A Rodolfo,
que inspiró esta historia.
Rodolfo tenía los ojos negros y sonreía como un gato triste. Andaba con las manos en los bolsillos, la cabeza baja, los pasos remolones.
Algunos días despegaba un poco los labios y silbaba una canción, muy bajito. Parecía que el sonido se quedaba pegado a su boca, para que nadie lo oyera.
Cada mañana, camino de la escuela, se detenía a observar las palomas de la plaza, a los mendigos de la calle, a los vendedores del mercado, a los que hacían cola en la oficina de parados... No es que le gustase perder el tiempo: es que no quería llegar a la escuela antes de que sonara la sirena.
En la esquina de la plaza se paraba, medio escondido, a mirar las nubes y sus formas caprichosas. Ovejas de algodón. Gaviotas de papel. Aviones de azúcar. Entraba en un mundo fantástico hasta que el inesperado y escandaloso timbre de llamada a clase lo sacaba de sus pensamientos.
Asombrado, abría los ojos y reemprendía la marcha hacia el colegio. Mientras caminaba, oía las discusiones acaloradas de sus compañeros, las bromas, las risas...

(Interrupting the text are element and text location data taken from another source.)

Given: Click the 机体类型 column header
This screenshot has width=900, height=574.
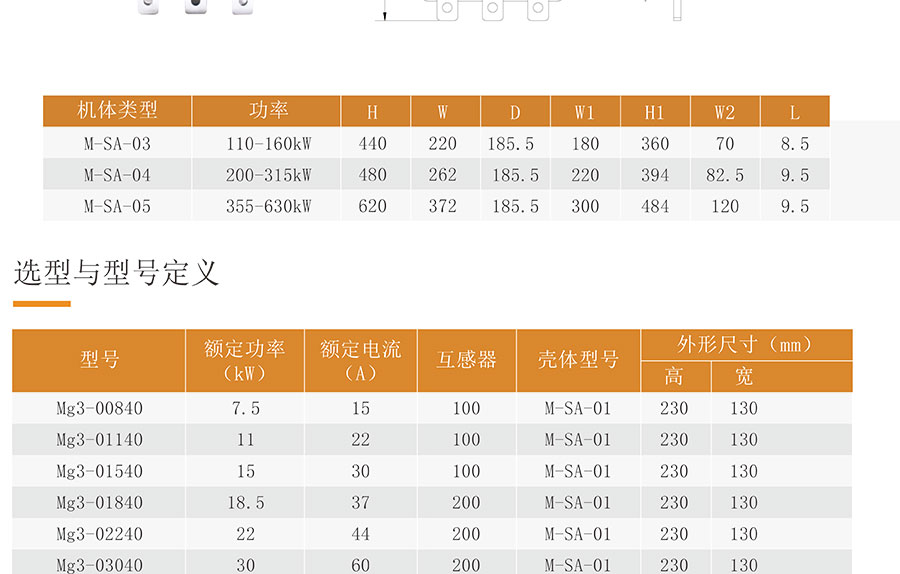Looking at the screenshot, I should [x=117, y=111].
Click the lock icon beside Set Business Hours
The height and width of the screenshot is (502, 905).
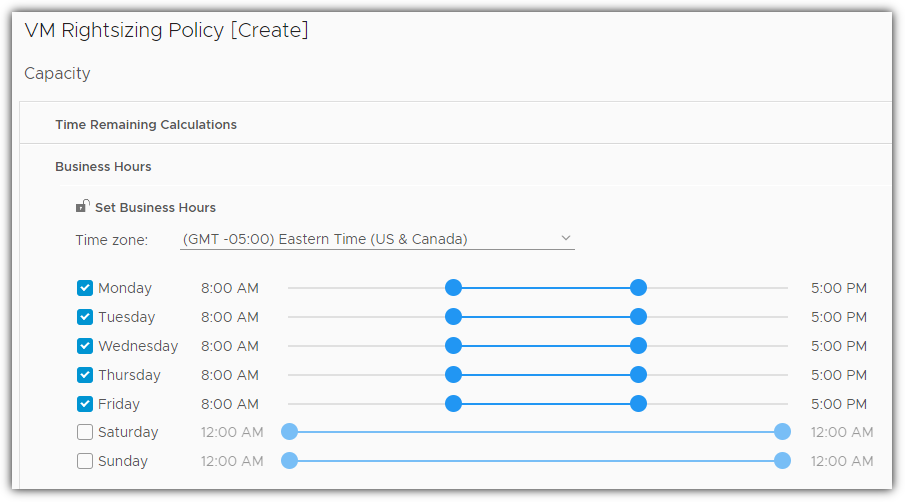click(82, 206)
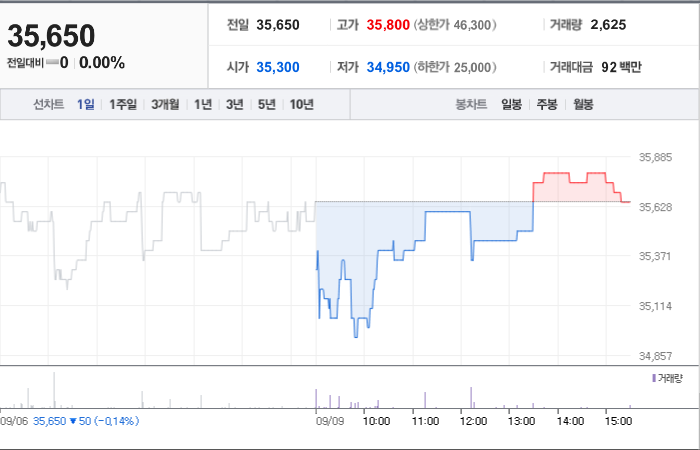
Task: Click the down arrow beside 09/06 35,650
Action: pos(73,421)
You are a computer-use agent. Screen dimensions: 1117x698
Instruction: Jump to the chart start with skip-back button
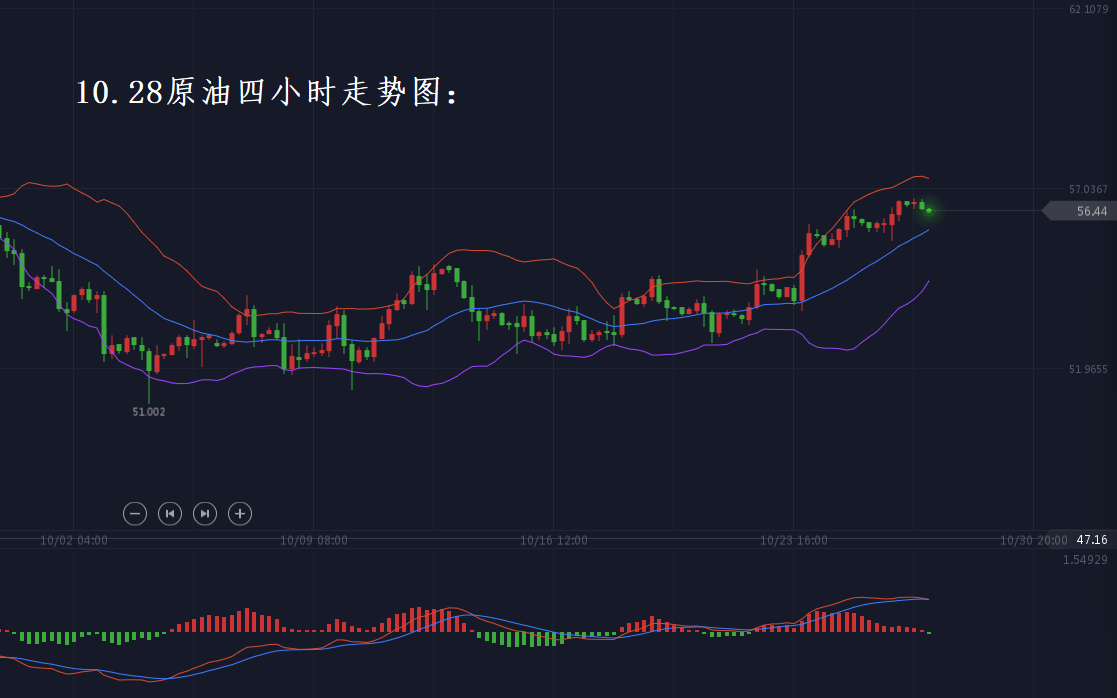[x=170, y=514]
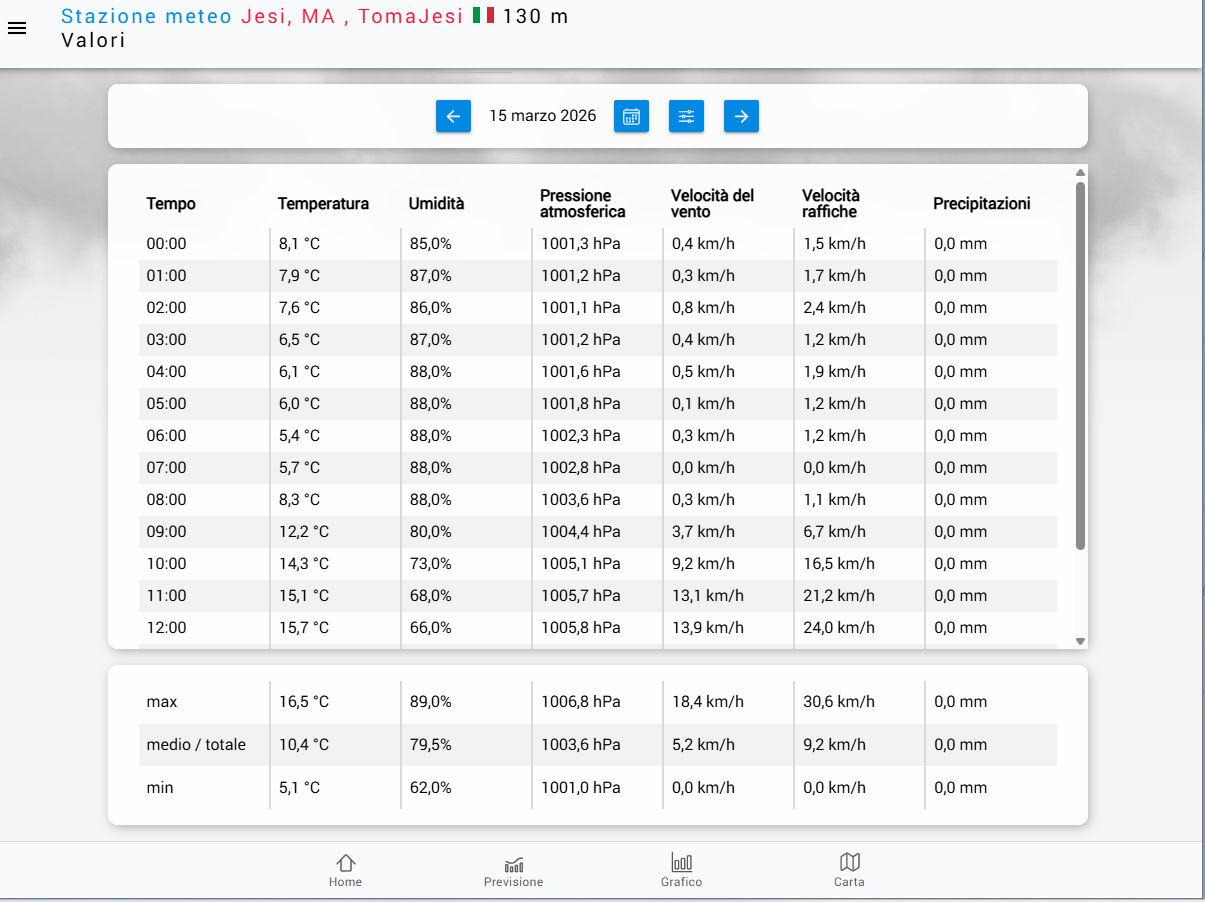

La escuela le gustaba. Manolo se sentaba con Laura, Fernando jugaba con Javier, Ignacio mandaba cartas secretas a Laura... Todos se reunían en el recreo. Reían, saltaban, chutaban... Él multiplicaba, restaba, sumaba, ponía nom-
bres en los mapas mudos,hacía oraciones simples y compuestas, recitaba los nombres de antiguos reyes... A veces, se ponía triste.
Por la tarde, cuando regresaba del colegio, caminaba aún más despacio que cuando iba: la cabeza inclinada hacia adelante, sin mirar a nadie, con las manos en los bolsillos. Se entretenía contando las piedrecitas del camino o mirando sus zapatos tímidos.
Muchos días pensaba que le encantaría ser invisible. Sería maravilloso entrar a los cines sin pagar, no hacer cola en las tiendas, escribir frases prohibidas en la pizarra... Si fuese invisible, reiría a carcajadas. No le gustaba que lo mirasen, por eso no soltaba nunca una risotada grande, gorda, sonora.